# Canon EOS Rebel T1I help



## DutchMuch (Apr 12, 2017)

I just bought a new Canon EOS Rebel T1I with an EFS 18-55mm lens

And I was exploring the buttons and all that,
I have no clue how to use this thing. I tried to take some pictures using my hand to manually focus and its Super Difficult, and I obviously am in need of much advice on how to use this camera.

It has other equipment with it (a big ol' flash!) to but I just want to learn the camera and lens first.

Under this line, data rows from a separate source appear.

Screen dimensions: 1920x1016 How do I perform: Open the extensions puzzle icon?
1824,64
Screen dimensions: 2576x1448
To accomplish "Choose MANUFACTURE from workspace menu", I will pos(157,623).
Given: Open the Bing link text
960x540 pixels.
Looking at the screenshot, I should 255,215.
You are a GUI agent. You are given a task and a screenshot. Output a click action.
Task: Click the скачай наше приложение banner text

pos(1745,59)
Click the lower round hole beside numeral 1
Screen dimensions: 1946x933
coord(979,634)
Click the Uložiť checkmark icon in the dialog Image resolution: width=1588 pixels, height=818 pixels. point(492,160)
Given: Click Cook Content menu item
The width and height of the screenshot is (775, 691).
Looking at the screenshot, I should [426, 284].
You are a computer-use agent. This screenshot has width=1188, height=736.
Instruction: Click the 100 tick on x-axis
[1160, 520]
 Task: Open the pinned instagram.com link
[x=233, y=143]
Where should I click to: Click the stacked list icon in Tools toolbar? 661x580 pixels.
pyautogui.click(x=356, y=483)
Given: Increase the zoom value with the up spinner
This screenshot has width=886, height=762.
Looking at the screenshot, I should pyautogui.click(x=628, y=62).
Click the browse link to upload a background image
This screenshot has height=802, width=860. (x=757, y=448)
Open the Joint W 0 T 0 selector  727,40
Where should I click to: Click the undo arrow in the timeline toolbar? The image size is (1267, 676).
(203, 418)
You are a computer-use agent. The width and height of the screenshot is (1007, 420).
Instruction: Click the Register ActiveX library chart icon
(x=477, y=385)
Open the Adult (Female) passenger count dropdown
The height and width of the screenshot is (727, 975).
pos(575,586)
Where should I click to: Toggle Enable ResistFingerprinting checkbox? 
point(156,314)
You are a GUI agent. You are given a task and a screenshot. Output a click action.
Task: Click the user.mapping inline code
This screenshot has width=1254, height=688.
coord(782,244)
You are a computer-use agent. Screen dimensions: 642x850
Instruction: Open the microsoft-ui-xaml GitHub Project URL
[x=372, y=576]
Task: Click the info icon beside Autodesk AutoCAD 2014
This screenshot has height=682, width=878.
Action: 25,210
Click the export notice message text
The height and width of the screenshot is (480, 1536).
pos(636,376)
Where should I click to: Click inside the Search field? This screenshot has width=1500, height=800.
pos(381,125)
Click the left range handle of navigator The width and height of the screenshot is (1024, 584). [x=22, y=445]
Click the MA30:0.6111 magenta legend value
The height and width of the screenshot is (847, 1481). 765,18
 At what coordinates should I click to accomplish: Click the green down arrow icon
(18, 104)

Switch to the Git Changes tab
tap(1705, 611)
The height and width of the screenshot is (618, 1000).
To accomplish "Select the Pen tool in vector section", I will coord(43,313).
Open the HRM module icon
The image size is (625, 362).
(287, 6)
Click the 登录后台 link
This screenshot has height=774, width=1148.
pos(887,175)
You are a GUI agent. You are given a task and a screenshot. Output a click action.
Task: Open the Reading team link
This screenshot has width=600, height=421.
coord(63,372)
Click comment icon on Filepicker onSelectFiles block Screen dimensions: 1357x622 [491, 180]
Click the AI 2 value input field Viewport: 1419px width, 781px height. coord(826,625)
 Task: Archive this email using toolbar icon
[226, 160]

Where do I even start? I tried taking some pics as I said and they just.. didn't turn out to good, not like really bad but its really hard to get it to focus where I want it... And I cant figure out how to do like "macro" pics, is 18mm even macro? lol.


----------



## DutchMuch (Apr 12, 2017)

And something I find really difficult, is that I cant figure out how to put the image that Will be taken (or the live image) on the display screen so I can edit ISO and all that to see what it will look like when I snap the pic... That's a big thing to.


----------



## DutchMuch (Apr 12, 2017)

Also looking for macro lense suggestions, to get really close up pics, that are of good quality.


----------



## DutchMuch (Apr 12, 2017)

bump!


----------



## DutchMuch (Apr 12, 2017)

buuump


----------



## DutchMuch (Apr 12, 2017)

no one? shux.


----------